CONSIGNES:
- 1) Répétez s'il vous plaît le passage du texte sur Jean Lapointe, en commençant à « Quand on regardait » et en terminant à « leur était propre. ».
- 2) Reprenez le texte sur Jean Lapointe à partir de sa dernière phrase et poursuivez-le.

Jean Lapointe (1935–2022)

L’artiste qui remuait les cœurs

J’ai grandi avec Les Jérolas. Quand j’étais enfant, dans les années 1960, le duo était de tous les galas télévisés, de toutes les grandes émissions de variétés. Leurs imitations, leurs mimiques et leur incroyable sens de la répartie et du timing (que seuls Ti-Gus et Ti-Mousse pouvaient égaler), tout cela m’impressionnait.

Plus tard, j’ai appris que les deux formidables fantaisistes qu’étaient Jean Lapointe et Jérôme Lemay puisaient leur art dans le monde glauque des cabarets, mais qu’ils l’avaient élevé à un rang supérieur.

Quand on regardait un numéro des Jérolas, on avait toujours du mal à déceler quelle influence, américaine ou européenne, était la plus forte. En fait, ces deux as de l’humour avaient pris le meilleur de ces écoles et avaient créé une manière de faire qui leur était propre.

DONNÉES DISPONIBLES:
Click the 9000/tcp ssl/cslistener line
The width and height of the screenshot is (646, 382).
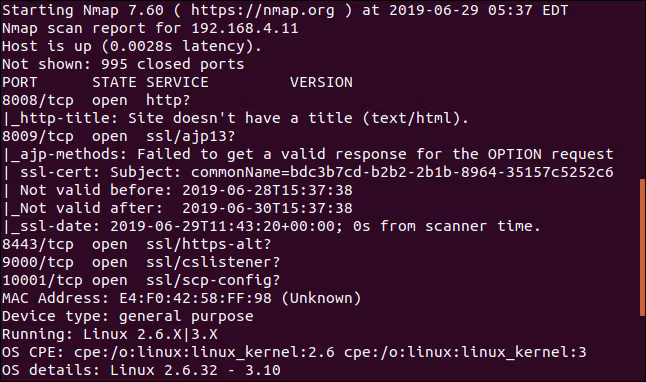pos(141,262)

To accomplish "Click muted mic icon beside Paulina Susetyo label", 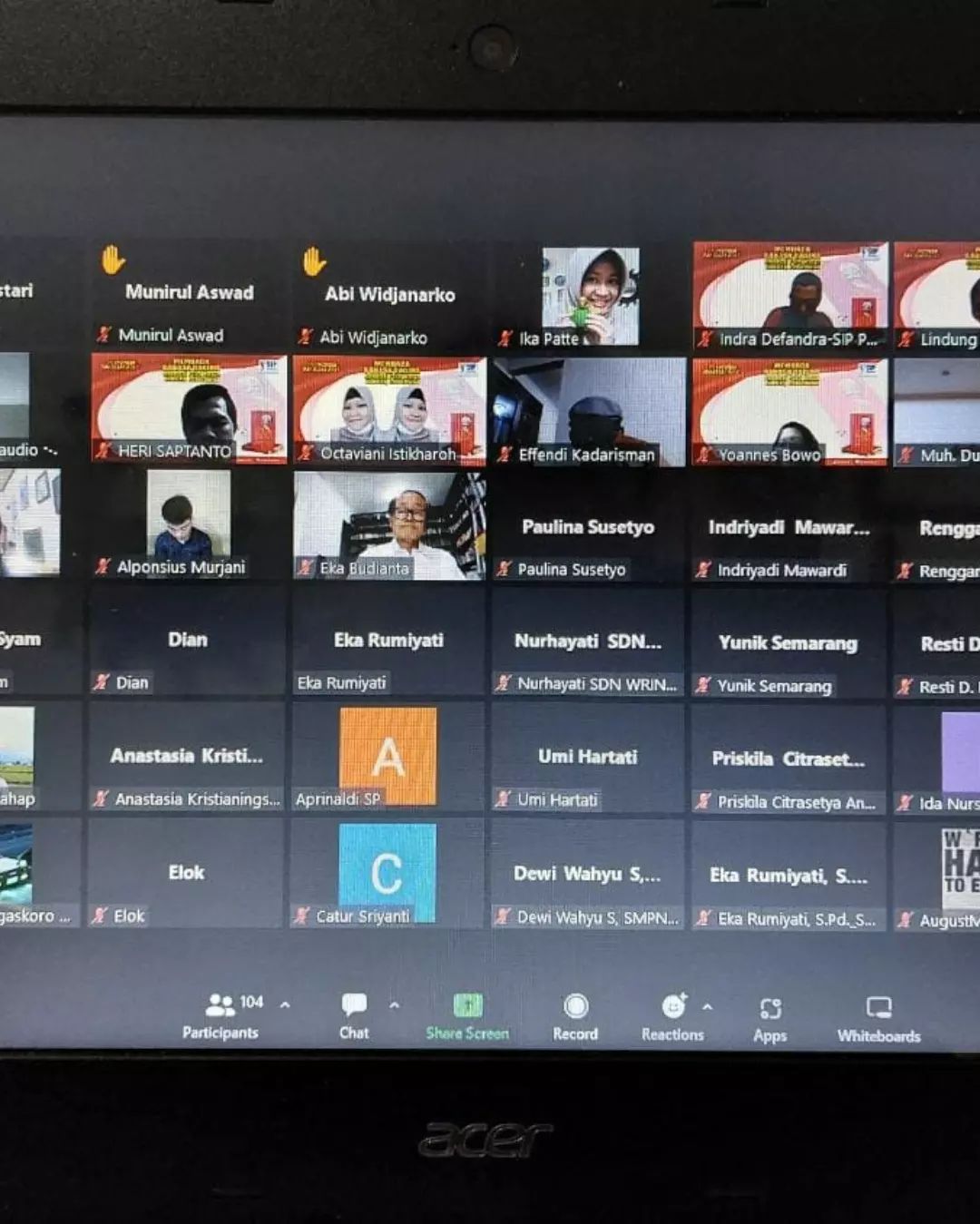I will 504,569.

RÉPONSES:
- 1)
Quand on regardait un numéro des Jérolas, on avait toujours du mal à déceler quelle influence, américaine ou européenne, était la plus forte. En fait, ces deux as de l’humour avaient pris le meilleur de ces écoles et avaient créé une manière de faire qui leur était propre.

- 2)
Ce goût du travail bien fait est sans doute le legs le plus important que laisse Jean Lapointe dans l’histoire du spectacle québécois. Cet artiste, qui avait le don de camoufler le labeur et la sueur derrière une impression de facilité, a toujours su toucher le cœur du grand public en lui témoignant un grand respect.

Durant toute sa carrière, il a fait le pari de séduire le « public populaire » et de le faire en lui offrant des numéros de qualité et des chansons mauditement bien ficelées. Il faut réécouter C’est dans les chansons, Mon oncle Edmond, Si on chantait ensemble, Tu jongles avec ma vie ou Rire aux larmes pour s’en rendre compte.

« C’est dans les chansons qu’on apprend la vie / Y a dans les chansons beaucoup de leçons / C’est dans les leçons qu’on apprend à lire / Mais c’est dans le lit qu’on vit les chansons d’amour / Et c’est en amour qu’on fait des chansons. »

– Paroles de C’est dans les chansons

Du bel ouvrage !

À ce sujet, il faut absolument parler de son éternel complice, Marcel Lefebvre, avec lequel il a créé ces énormes succès. J’ai eu le bonheur de rencontrer l’auteur des premières chansons de Diane Dufresne et d’Une colombe, pour Céline Dion, il y a quelques mois. Il m’a raconté comment cela se passait avec Jean Lapointe, un artiste à propos duquel il multiplie les louanges.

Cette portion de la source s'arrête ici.